Następnym myślę dobrym argumentem jest fakt, że pamięć bywa ulotna, a dzięki fotografiom z profesjonalnej sesji zdjęciowej, będziemy mogli wracać z uśmiechem na twarzy za każdym razem kiedy zobaczymy te kilka/kilkanaście kadrów nie tylko w galerii telefonów, ale także w albumach.
Dodatkowo sesja rodzinna może być także doskonałym prezentem dla najbliższych, zwłaszcza dziadków, którzy jak wiemy ubóstwiają swoje wnuczęta niczym małych półbogów i gdzie się da, rozstawiają ramki ze zdjęciami ukochanych maluchów (tych mniejszych i większych).
Dzieci nie zawsze mają humor do zdjęć - a to ząbki, a to brak drzemki, a to pogoda nie ta... Marudzące dziecko też ma swój urok! Gabryś był nawet chwilę łaskawy i pokazał piękny uśmiech, ale tego dnia postanowił pokazać kto tu rządzi :P. I nie macie się czym przejmować drodzy rodzice, to jest coś zupełnie normalnego.

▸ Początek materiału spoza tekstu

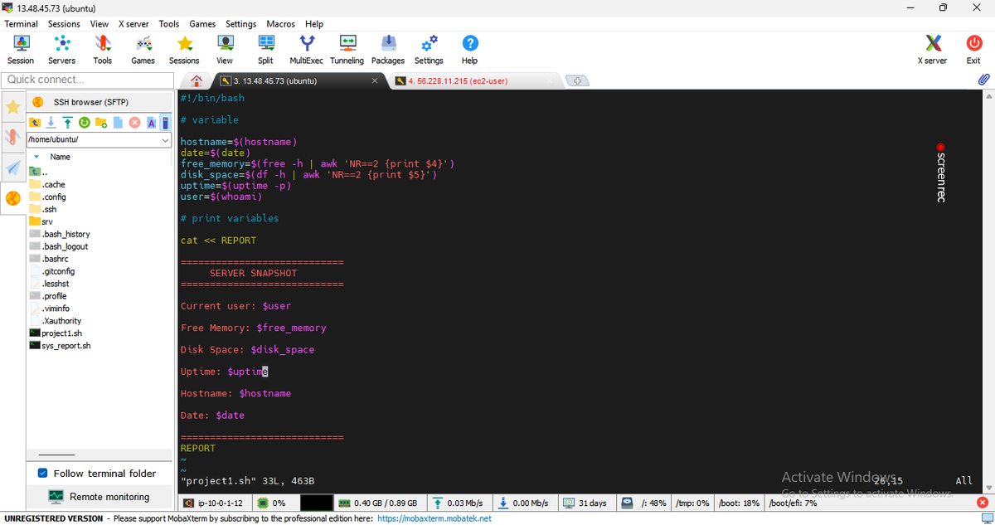Upload to server with the up-arrow icon
Image resolution: width=995 pixels, height=525 pixels.
68,123
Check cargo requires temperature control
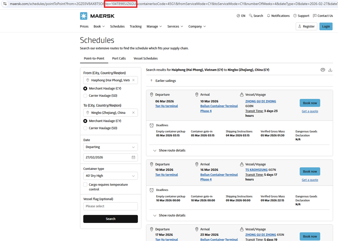The height and width of the screenshot is (241, 338). pyautogui.click(x=85, y=185)
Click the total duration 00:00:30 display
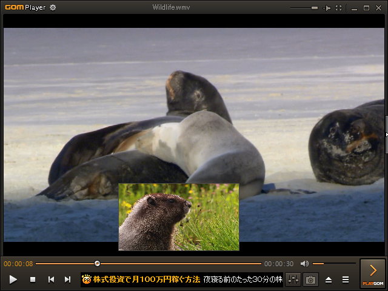The height and width of the screenshot is (291, 388). point(279,264)
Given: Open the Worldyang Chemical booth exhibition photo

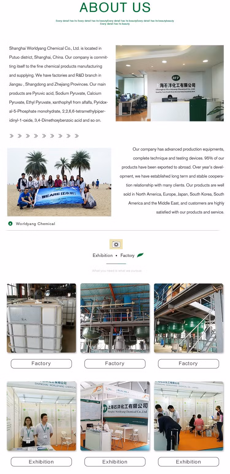Looking at the screenshot, I should point(115,416).
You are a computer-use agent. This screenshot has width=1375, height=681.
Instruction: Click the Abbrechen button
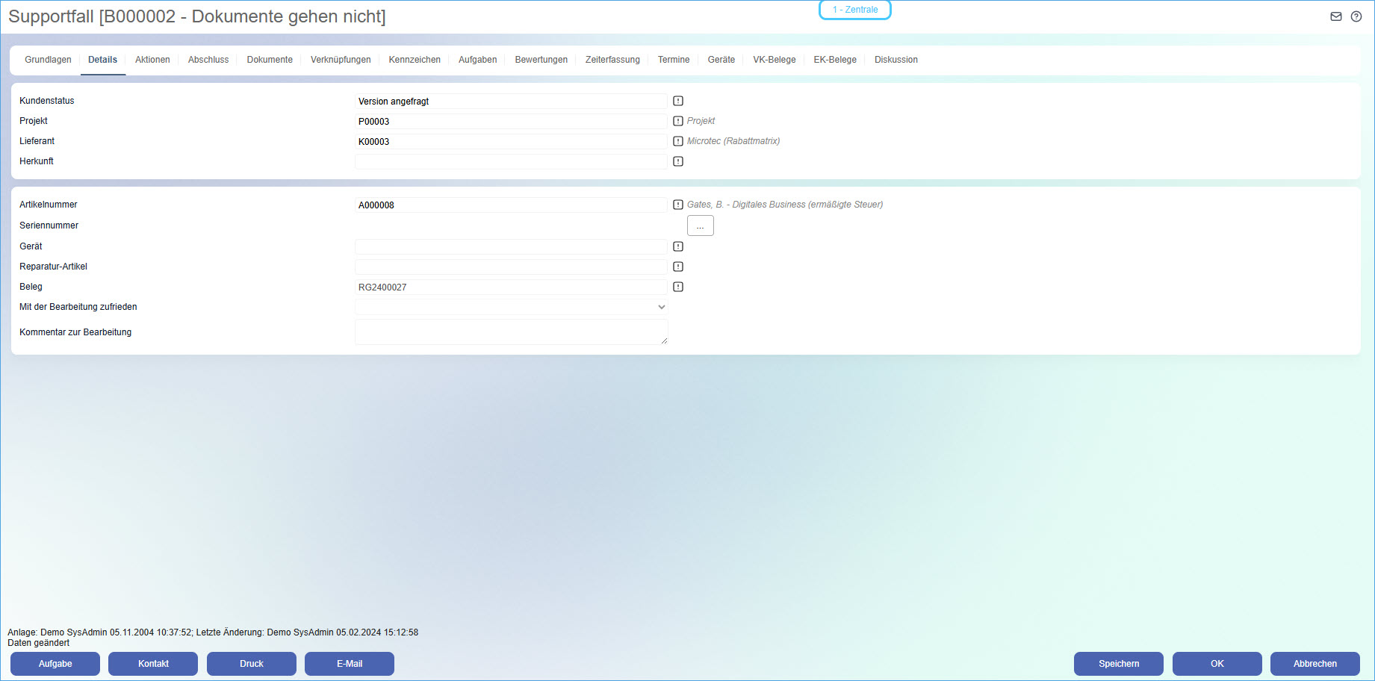pyautogui.click(x=1315, y=664)

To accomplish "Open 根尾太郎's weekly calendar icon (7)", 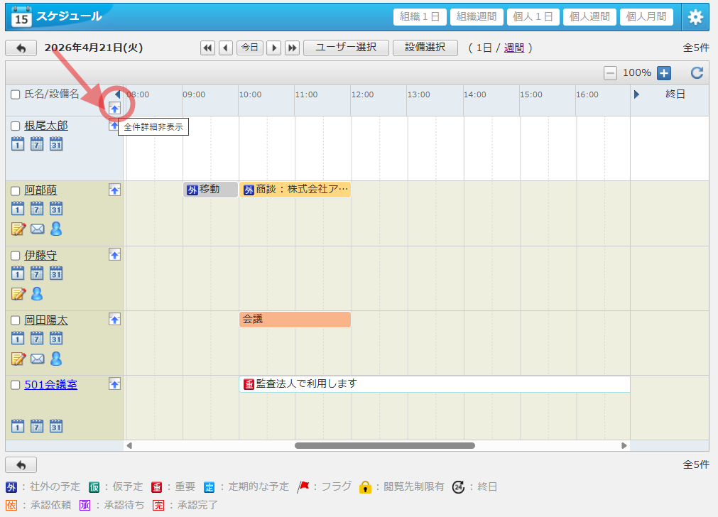I will [37, 143].
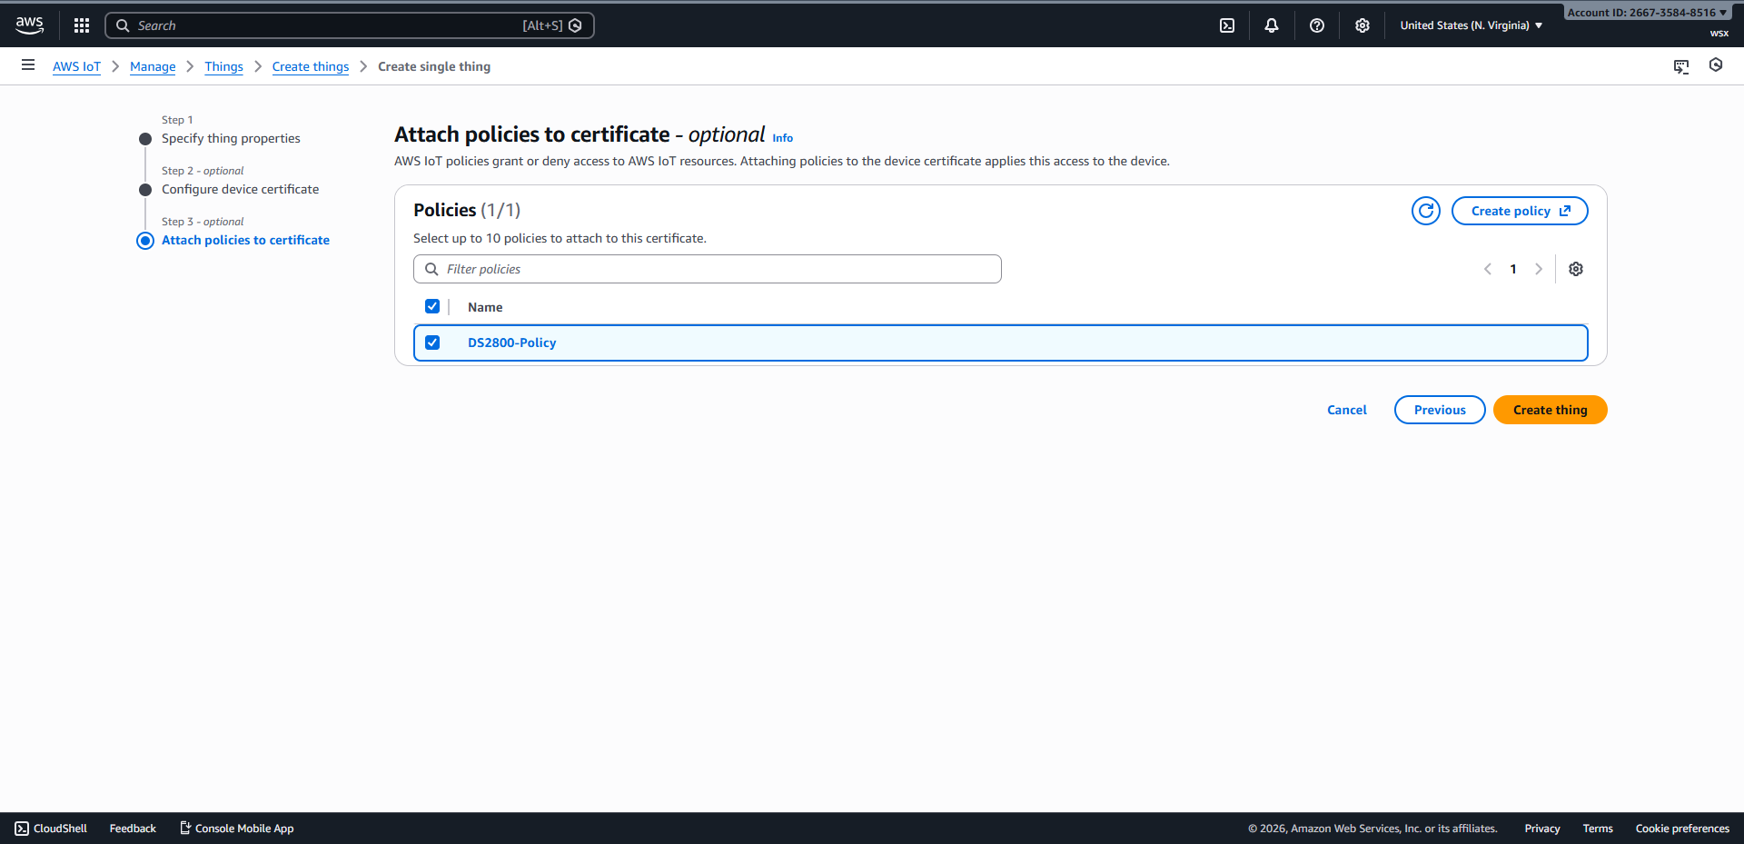Uncheck the DS2800-Policy checkbox
The width and height of the screenshot is (1744, 844).
click(x=432, y=343)
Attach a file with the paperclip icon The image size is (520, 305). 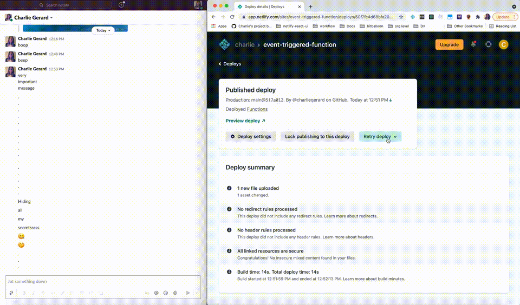175,293
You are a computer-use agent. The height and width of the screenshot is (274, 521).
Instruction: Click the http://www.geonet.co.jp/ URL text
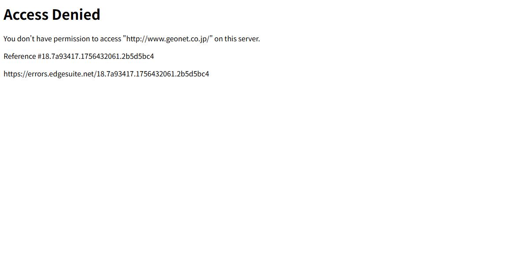[168, 39]
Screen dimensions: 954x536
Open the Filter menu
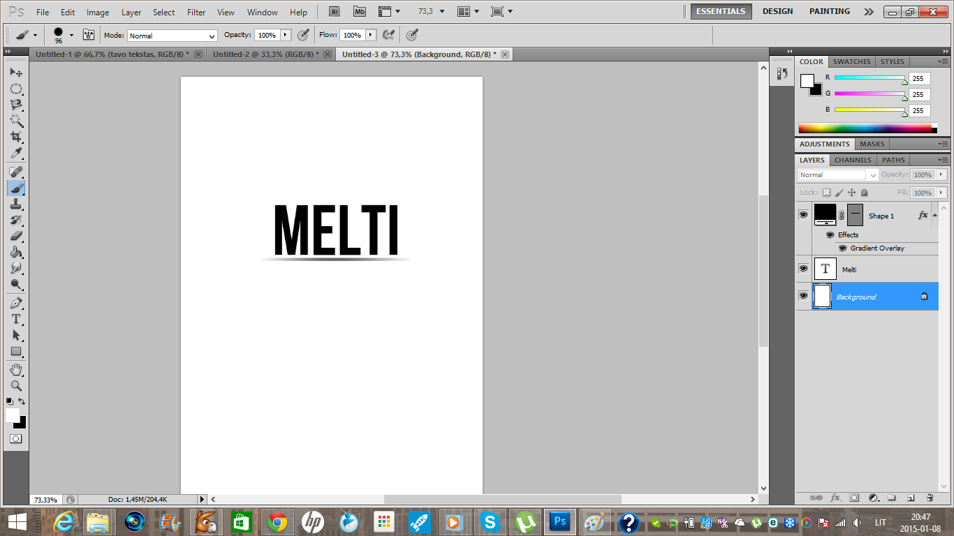[196, 13]
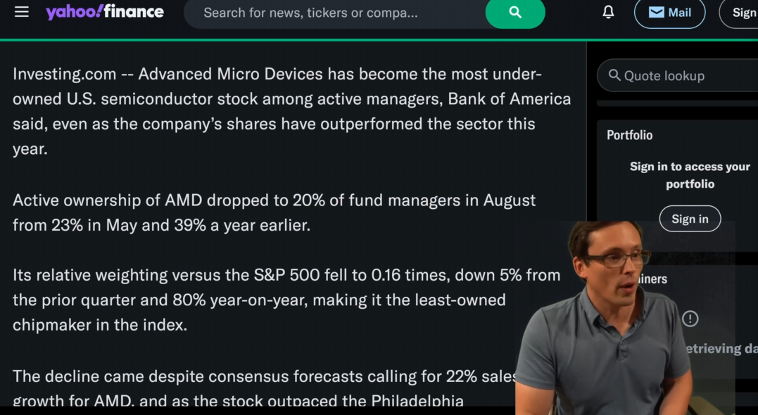Click the Quote lookup magnifier icon

614,75
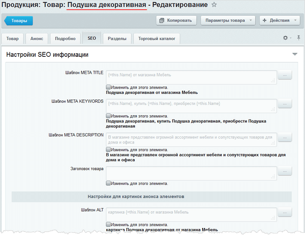The height and width of the screenshot is (235, 305).
Task: Click the ellipsis button beside META TITLE template
Action: [x=285, y=76]
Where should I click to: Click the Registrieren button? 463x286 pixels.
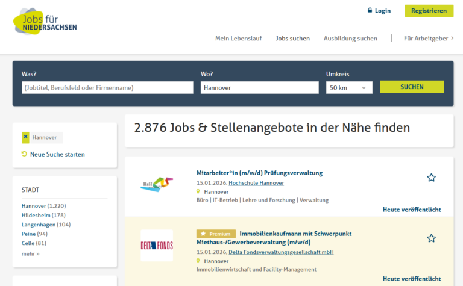point(429,11)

To co Cię powstrzymuje przed decyzją? Nikt nie uczył się pozować - zresztą nawet mając gotowy "scenariusz" sesji, zawsze uprzedzam, że z tego i tak nic nie będzie, bo zaufajcie mi - dzieci, które już chodzą, a nawet raczkują - dyktują warunki naszego spotkania i to właśnie dzięki temu efekt finalny zdjęć jest niepowtarzalny i wyjątkowy.
...

Ale i tak najlepsza była wymiana wiadomości z Kasią przed sesją i jej "strach", że maluch da nam popalić. I wiecie co? Było wesoło! I uważam, że zdjęcia bez płaczu... są fajne, ale niepełne, bo wachlarz emocji u takiego malucha wręcz trzeba złapać na kilku fotografiach i za kilka, kilkanaście lat pokazać takiemu małemu łobuzowi, że nawet z wymuszonym płaczem, był przeeeeeuroczy.